This paper was presented at the 13th Annual Singapore Graduate Forum on Southeast Asian Studies on July 25, 2018 at the Asia Research Institute, National University of Singapore.
Presentation title: Reading and Misreading: From Temple of European Knowledge to Public Space of Vietnamese Modernity and Social Life, 1919-1941
Slides: Cindy Nguyen Hanoi Central Library Reading Room ARI NUS July 2018 Final
Please cite all images and parts of the paper to Cindy A. Nguyen
Video of Presentation:
Q&A:
Abstract:
This talk examines the transformation of library reading in colonial Vietnam from a symbol of French modernity to an everyday practice of Vietnamese modernity and social life. Focused on the 1920’s and 1930’s Central Library Reading Room in Hanoi, I demonstrate the ways in which Vietnamese students, urban readers, and administrators challenged and redefined the meaning of the library into a Vietnamese space of public sociability, self-learning, and global knowledge.

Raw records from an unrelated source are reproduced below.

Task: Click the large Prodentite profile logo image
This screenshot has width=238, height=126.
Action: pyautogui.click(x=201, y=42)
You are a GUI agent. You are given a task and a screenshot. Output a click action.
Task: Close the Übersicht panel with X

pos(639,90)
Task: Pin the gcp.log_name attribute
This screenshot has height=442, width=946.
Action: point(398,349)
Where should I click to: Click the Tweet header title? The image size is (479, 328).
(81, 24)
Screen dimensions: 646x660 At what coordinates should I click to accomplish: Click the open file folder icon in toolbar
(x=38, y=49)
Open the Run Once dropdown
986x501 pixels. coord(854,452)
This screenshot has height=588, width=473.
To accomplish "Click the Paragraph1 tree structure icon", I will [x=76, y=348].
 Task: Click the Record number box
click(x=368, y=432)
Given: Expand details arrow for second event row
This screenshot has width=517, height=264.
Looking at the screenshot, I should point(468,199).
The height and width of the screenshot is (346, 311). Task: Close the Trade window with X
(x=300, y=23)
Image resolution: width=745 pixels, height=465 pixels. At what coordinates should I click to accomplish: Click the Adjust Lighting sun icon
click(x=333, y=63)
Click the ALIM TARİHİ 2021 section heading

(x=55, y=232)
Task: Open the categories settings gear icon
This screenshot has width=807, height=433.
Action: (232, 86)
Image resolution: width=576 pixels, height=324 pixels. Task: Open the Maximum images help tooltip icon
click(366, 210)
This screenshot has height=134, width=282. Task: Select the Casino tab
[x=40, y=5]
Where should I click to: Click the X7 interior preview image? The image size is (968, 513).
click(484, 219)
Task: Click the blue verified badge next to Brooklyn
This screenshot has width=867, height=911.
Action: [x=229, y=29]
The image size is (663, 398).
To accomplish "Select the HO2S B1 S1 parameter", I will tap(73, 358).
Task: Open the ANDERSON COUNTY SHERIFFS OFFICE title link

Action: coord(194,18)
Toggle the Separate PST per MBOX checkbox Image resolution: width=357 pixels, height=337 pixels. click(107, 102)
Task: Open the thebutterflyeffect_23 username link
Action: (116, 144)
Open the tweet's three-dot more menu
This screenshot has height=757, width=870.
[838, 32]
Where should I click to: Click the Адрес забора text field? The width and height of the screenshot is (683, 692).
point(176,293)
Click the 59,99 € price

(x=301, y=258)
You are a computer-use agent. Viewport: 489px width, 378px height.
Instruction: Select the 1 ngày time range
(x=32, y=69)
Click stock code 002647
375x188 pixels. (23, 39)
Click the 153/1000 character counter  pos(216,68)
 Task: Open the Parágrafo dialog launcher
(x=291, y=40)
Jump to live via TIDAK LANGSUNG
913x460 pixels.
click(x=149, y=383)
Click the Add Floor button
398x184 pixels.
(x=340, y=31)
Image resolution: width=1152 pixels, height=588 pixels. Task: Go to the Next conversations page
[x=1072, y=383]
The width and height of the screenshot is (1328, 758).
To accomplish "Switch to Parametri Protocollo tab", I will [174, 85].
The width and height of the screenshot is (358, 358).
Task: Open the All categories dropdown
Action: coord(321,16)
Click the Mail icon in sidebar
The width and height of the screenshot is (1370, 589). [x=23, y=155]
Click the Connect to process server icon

This talk is part of my longer dissertation chapter “Documenting Readers and Reading: Catalogs, Statistics, and the Social Life of Reading, 1908-1941” which examines ‘reading’ as 1) a practice of ‘modern’ learning and leisure; 2) a market of commodified exchanges determined by the high costs of books, storage, space, transportation, and conservation; 3) a political technology of documentation and information control through library sciences and reader statistics. The French colonial government curated libraries based on a regime of Western science, modernity, and civilization. After registering for a reader card, the reader entered into the library system – an elaborate but unevenly implemented apparatus of surveillance and control. Central to the function of a library is ‘control work’– the documentary monitoring of its collections and its users. The technologies of control included catalogs, reader cards, record keeping, and reports used to evaluate the library collection conditions and justify its purpose to the government and larger public. However, a close analysis of ‘control work’ reveals the pervasiveness of ‘misreading’—users violating library rules, library personnel neglecting their responsibilities, or rambunctious student readers taking over the Hanoi Reading Room initially reserved for ‘serious’ research.
My dissertation “Builders and Users: Education, Modernity, and the Nation through the Vietnamese Library (1887-1975)” examines the history of Vietnamese libraries from the colonial to post-colonial period. Existing studies of the library lack historical context and theoretical complexity, providing only narrow institutional histories. Through a longue duréestudy of the library, I illuminate the dialectics between builders and users of the library. The builders of libraries—state officials, administrators, teachers, and librarians—contributed to state, cultural, and educational projects to curate and disseminate knowledge. In comparison, borrowing patterns and demands from readers shed light upon the reading tastes and political leanings of the diverse users of libraries—the educated elite, administrators, and students. My top-down and bottom-up analysis of the use and visions of libraries provides a dynamic understanding of Vietnamese reading practices and state policies on education and information access.